## Assignment
Please repeat word for word the line containing "This screenshot has width=1280, height=800." and every following line up to and including the last one below, pictures excluded.

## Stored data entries
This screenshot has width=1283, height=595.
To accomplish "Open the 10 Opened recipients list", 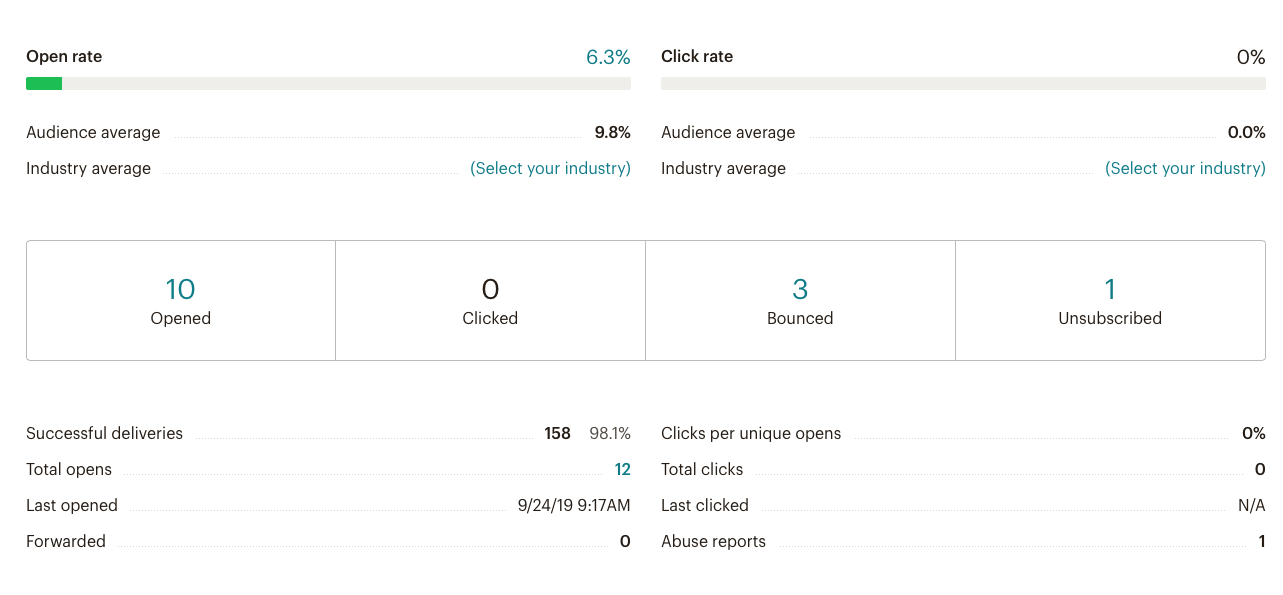I will tap(180, 290).
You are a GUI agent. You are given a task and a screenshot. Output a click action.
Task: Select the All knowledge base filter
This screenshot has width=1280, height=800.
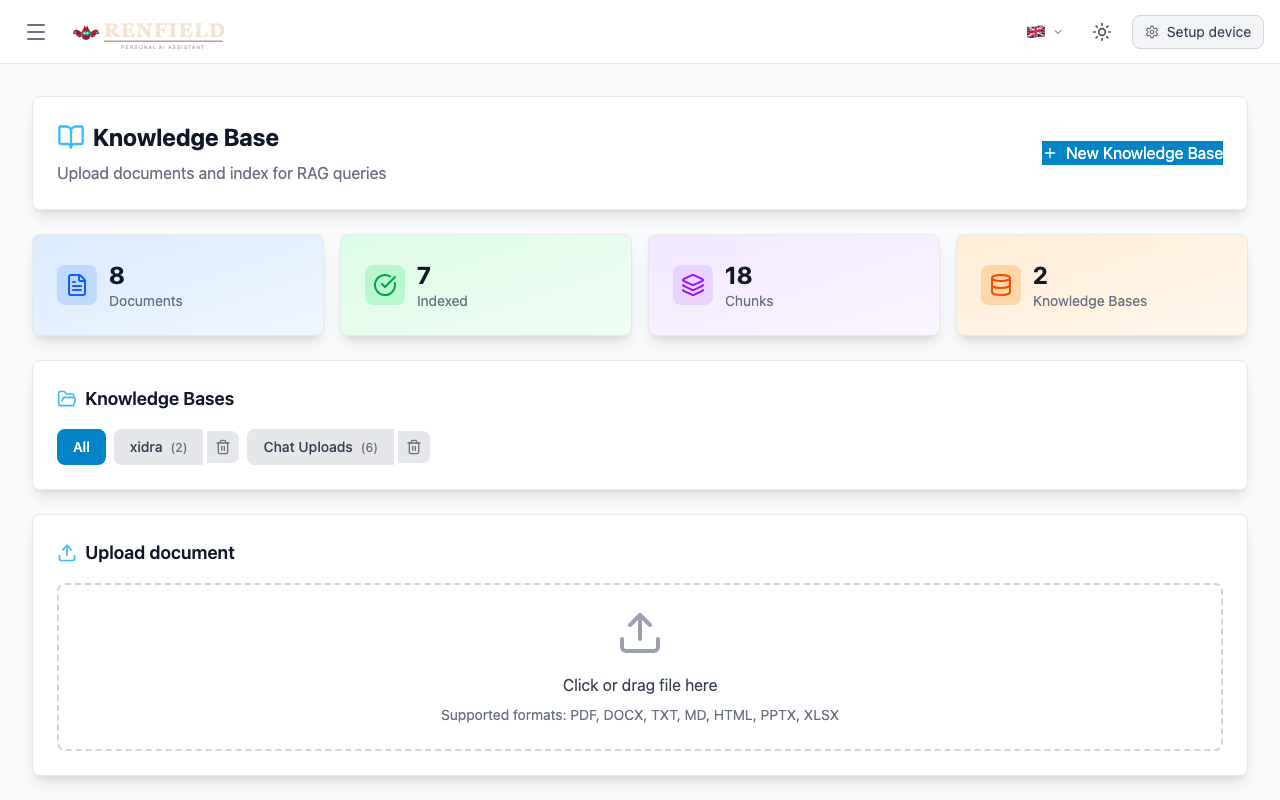coord(81,447)
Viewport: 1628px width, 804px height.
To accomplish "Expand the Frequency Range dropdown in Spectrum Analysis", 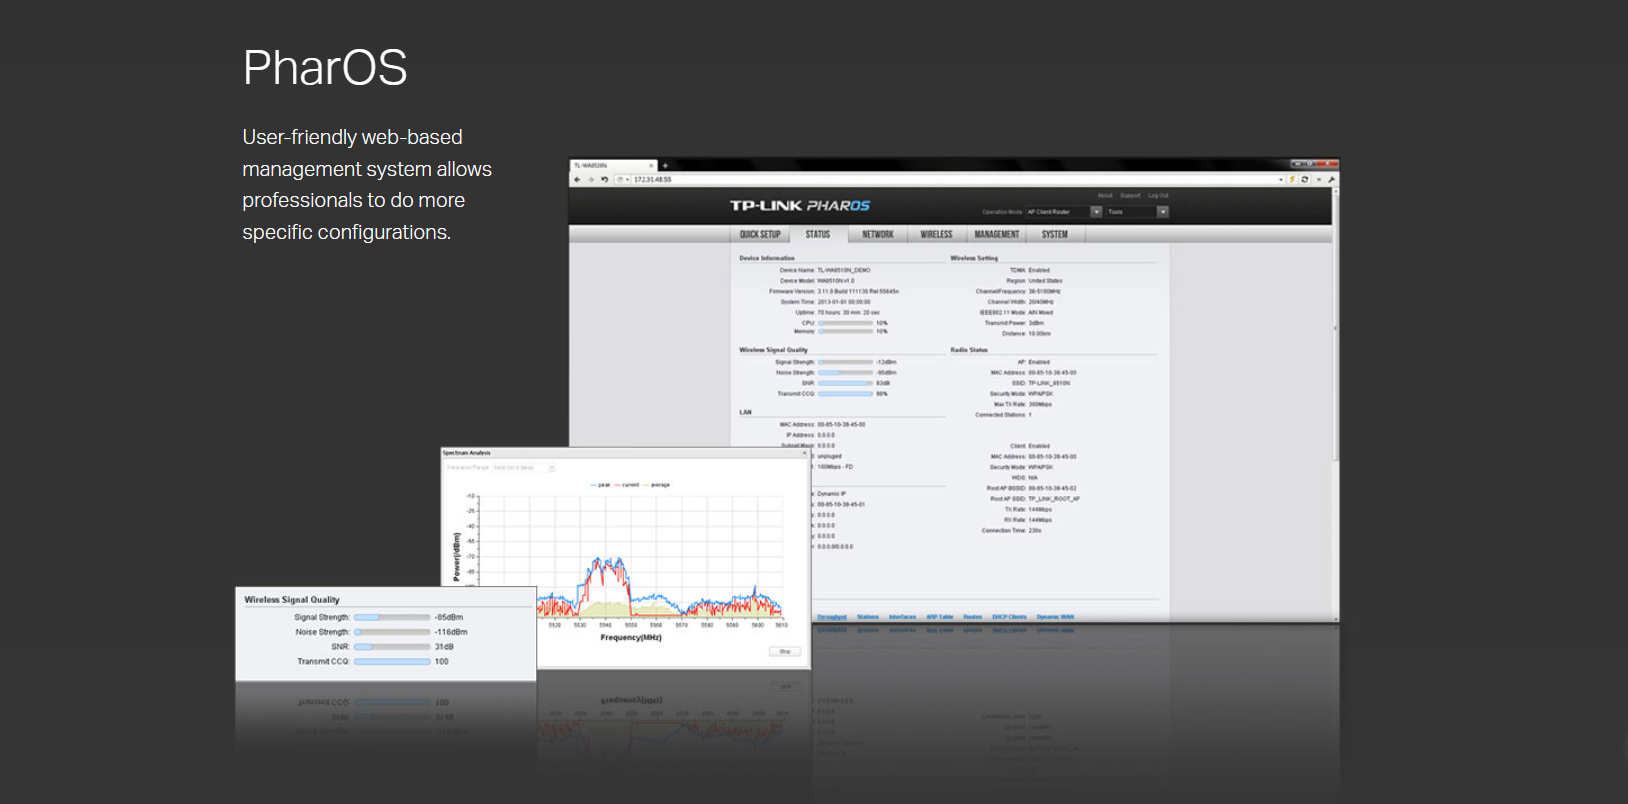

## Solution for this task
This screenshot has width=1280, height=800.
coord(81,447)
Viewport: 1628px width, 804px height.
To accomplish "Expand the Frequency Range dropdown in Spectrum Analysis", 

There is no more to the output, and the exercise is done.